| Stated goal |
Pull out every line of the data below and copy it down word for word, changing nothing.

| Material |
● ● ● ● ● ● ●
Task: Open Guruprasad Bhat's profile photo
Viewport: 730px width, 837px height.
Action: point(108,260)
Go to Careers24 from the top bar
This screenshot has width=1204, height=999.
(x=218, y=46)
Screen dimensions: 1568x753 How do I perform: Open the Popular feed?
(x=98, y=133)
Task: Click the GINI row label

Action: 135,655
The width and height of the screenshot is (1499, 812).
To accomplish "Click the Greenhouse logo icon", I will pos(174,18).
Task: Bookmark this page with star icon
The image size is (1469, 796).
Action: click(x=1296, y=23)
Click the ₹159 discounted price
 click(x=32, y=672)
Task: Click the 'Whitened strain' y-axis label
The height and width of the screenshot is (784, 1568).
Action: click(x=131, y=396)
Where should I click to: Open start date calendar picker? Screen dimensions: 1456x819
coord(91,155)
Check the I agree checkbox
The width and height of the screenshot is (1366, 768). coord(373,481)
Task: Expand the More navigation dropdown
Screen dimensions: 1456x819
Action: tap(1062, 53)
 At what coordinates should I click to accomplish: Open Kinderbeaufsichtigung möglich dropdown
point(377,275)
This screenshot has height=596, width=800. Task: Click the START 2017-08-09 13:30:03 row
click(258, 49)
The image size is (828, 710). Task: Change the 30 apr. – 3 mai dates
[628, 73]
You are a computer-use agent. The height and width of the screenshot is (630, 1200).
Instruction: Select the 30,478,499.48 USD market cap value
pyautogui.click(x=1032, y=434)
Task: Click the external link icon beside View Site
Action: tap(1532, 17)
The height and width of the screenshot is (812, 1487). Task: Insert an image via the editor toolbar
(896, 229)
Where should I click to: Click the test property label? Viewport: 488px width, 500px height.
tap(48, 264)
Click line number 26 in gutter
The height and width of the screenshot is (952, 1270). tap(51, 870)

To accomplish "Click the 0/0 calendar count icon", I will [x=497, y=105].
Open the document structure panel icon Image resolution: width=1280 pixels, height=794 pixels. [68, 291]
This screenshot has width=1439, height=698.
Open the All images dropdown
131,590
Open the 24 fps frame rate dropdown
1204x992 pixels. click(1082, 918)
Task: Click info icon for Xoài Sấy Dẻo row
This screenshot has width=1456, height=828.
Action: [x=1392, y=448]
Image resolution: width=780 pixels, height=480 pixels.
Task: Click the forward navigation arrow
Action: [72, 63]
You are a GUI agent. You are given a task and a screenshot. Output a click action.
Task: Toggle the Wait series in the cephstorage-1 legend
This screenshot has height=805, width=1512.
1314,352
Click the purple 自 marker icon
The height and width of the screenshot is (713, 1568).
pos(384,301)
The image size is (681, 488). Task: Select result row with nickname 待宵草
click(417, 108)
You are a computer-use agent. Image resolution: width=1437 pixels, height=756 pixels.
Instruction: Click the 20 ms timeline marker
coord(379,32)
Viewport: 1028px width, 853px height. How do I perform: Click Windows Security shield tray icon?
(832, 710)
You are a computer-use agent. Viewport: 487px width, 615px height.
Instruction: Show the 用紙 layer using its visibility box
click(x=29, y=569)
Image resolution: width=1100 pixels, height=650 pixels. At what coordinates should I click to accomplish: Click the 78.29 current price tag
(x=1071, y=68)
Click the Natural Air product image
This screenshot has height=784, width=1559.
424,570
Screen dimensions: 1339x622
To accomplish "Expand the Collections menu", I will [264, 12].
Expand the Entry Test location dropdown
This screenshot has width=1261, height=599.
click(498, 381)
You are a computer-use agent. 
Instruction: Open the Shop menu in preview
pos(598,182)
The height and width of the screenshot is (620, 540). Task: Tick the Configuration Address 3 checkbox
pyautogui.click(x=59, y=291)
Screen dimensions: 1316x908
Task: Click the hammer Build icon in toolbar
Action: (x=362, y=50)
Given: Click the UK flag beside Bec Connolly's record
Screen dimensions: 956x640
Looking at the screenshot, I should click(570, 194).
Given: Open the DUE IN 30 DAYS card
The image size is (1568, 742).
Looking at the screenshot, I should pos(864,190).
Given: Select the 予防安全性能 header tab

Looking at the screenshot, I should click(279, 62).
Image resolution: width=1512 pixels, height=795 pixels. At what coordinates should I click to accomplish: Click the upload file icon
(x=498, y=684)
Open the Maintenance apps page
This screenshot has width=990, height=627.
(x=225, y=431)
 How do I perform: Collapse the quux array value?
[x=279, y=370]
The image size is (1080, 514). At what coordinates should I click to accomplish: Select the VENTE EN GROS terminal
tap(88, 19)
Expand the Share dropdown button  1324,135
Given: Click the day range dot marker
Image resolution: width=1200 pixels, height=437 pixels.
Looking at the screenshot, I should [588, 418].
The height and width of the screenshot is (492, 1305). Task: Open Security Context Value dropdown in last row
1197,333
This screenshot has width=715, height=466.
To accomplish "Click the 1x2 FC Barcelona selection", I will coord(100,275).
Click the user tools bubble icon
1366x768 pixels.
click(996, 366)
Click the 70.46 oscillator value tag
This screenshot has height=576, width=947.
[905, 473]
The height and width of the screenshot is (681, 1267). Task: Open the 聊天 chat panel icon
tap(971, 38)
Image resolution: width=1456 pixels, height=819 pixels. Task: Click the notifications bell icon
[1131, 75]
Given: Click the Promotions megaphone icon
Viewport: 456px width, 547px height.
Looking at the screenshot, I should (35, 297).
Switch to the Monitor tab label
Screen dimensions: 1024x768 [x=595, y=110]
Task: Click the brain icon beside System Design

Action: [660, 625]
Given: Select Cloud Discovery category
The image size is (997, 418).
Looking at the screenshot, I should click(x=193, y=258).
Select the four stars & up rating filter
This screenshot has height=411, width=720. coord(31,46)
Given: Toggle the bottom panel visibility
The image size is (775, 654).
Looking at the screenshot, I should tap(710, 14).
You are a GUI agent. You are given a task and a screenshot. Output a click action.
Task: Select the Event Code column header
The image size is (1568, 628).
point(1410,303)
● ● ● ● ● ● ●
| Complete output |
Task: Open Guruprasad Bhat's profile photo
Viewport: 730px width, 837px height.
Action: point(108,260)
Go to Careers24 from the top bar
This screenshot has width=1204, height=999.
(x=218, y=46)
Screen dimensions: 1568x753 How do I perform: Open the Popular feed?
(x=98, y=133)
Task: Click the GINI row label

Action: 135,655
The width and height of the screenshot is (1499, 812).
To accomplish "Click the Greenhouse logo icon", I will pos(174,18).
Task: Bookmark this page with star icon
The image size is (1469, 796).
Action: click(x=1296, y=23)
Click the ₹159 discounted price
 click(x=32, y=672)
Task: Click the 'Whitened strain' y-axis label
The height and width of the screenshot is (784, 1568).
Action: click(x=131, y=396)
Where should I click to: Open start date calendar picker? Screen dimensions: 1456x819
coord(91,155)
Check the I agree checkbox
The width and height of the screenshot is (1366, 768). coord(373,481)
Task: Expand the More navigation dropdown
Screen dimensions: 1456x819
Action: tap(1062, 53)
 At what coordinates should I click to accomplish: Open Kinderbeaufsichtigung möglich dropdown
point(377,275)
This screenshot has height=596, width=800. Task: Click the START 2017-08-09 13:30:03 row
click(258, 49)
The image size is (828, 710). Task: Change the 30 apr. – 3 mai dates
[628, 73]
You are a computer-use agent. The height and width of the screenshot is (630, 1200).
Instruction: Select the 30,478,499.48 USD market cap value
pyautogui.click(x=1032, y=434)
Task: Click the external link icon beside View Site
Action: tap(1532, 17)
The height and width of the screenshot is (812, 1487). Task: Insert an image via the editor toolbar
(896, 229)
Where should I click to: Click the test property label? Viewport: 488px width, 500px height.
tap(48, 264)
Click line number 26 in gutter
The height and width of the screenshot is (952, 1270). tap(51, 870)

To accomplish "Click the 0/0 calendar count icon", I will [x=497, y=105].
Open the document structure panel icon Image resolution: width=1280 pixels, height=794 pixels. [68, 291]
This screenshot has width=1439, height=698.
Open the All images dropdown
131,590
Open the 24 fps frame rate dropdown
1204x992 pixels. click(1082, 918)
Task: Click info icon for Xoài Sấy Dẻo row
This screenshot has width=1456, height=828.
Action: [x=1392, y=448]
Image resolution: width=780 pixels, height=480 pixels.
Task: Click the forward navigation arrow
Action: [72, 63]
You are a GUI agent. You are given a task and a screenshot. Output a click action.
Task: Toggle the Wait series in the cephstorage-1 legend
This screenshot has height=805, width=1512.
1314,352
Click the purple 自 marker icon
The height and width of the screenshot is (713, 1568).
pos(384,301)
The image size is (681, 488). Task: Select result row with nickname 待宵草
click(417, 108)
You are a computer-use agent. Image resolution: width=1437 pixels, height=756 pixels.
Instruction: Click the 20 ms timeline marker
coord(379,32)
Viewport: 1028px width, 853px height. How do I perform: Click Windows Security shield tray icon?
(832, 710)
You are a computer-use agent. Viewport: 487px width, 615px height.
Instruction: Show the 用紙 layer using its visibility box
click(x=29, y=569)
Image resolution: width=1100 pixels, height=650 pixels. At what coordinates should I click to accomplish: Click the 78.29 current price tag
(x=1071, y=68)
Click the Natural Air product image
This screenshot has height=784, width=1559.
424,570
Screen dimensions: 1339x622
To accomplish "Expand the Collections menu", I will [264, 12].
Expand the Entry Test location dropdown
This screenshot has width=1261, height=599.
click(498, 381)
You are a computer-use agent. 
Instruction: Open the Shop menu in preview
pos(598,182)
The height and width of the screenshot is (620, 540). Task: Tick the Configuration Address 3 checkbox
pyautogui.click(x=59, y=291)
Screen dimensions: 1316x908
Task: Click the hammer Build icon in toolbar
Action: (x=362, y=50)
Given: Click the UK flag beside Bec Connolly's record
Screen dimensions: 956x640
Looking at the screenshot, I should click(570, 194).
Given: Open the DUE IN 30 DAYS card
The image size is (1568, 742).
Looking at the screenshot, I should pos(864,190).
Given: Select the 予防安全性能 header tab

Looking at the screenshot, I should click(279, 62).
Image resolution: width=1512 pixels, height=795 pixels. At what coordinates should I click to accomplish: Click the upload file icon
(x=498, y=684)
Open the Maintenance apps page
This screenshot has width=990, height=627.
(x=225, y=431)
 How do I perform: Collapse the quux array value?
[x=279, y=370]
The image size is (1080, 514). At what coordinates should I click to accomplish: Select the VENTE EN GROS terminal
tap(88, 19)
Expand the Share dropdown button  1324,135
Given: Click the day range dot marker
Image resolution: width=1200 pixels, height=437 pixels.
Looking at the screenshot, I should [588, 418].
The height and width of the screenshot is (492, 1305). Task: Open Security Context Value dropdown in last row
1197,333
This screenshot has width=715, height=466.
To accomplish "Click the 1x2 FC Barcelona selection", I will coord(100,275).
Click the user tools bubble icon
1366x768 pixels.
click(996, 366)
Click the 70.46 oscillator value tag
This screenshot has height=576, width=947.
[905, 473]
The height and width of the screenshot is (681, 1267). Task: Open the 聊天 chat panel icon
tap(971, 38)
Image resolution: width=1456 pixels, height=819 pixels. Task: Click the notifications bell icon
[1131, 75]
Given: Click the Promotions megaphone icon
Viewport: 456px width, 547px height.
Looking at the screenshot, I should (35, 297).
Switch to the Monitor tab label
Screen dimensions: 1024x768 [x=595, y=110]
Task: Click the brain icon beside System Design

Action: [660, 625]
Given: Select Cloud Discovery category
The image size is (997, 418).
Looking at the screenshot, I should click(x=193, y=258).
Select the four stars & up rating filter
This screenshot has height=411, width=720. coord(31,46)
Given: Toggle the bottom panel visibility
The image size is (775, 654).
Looking at the screenshot, I should tap(710, 14).
You are a GUI agent. You are given a task and a screenshot. Output a click action.
Task: Select the Event Code column header
The image size is (1568, 628).
point(1410,303)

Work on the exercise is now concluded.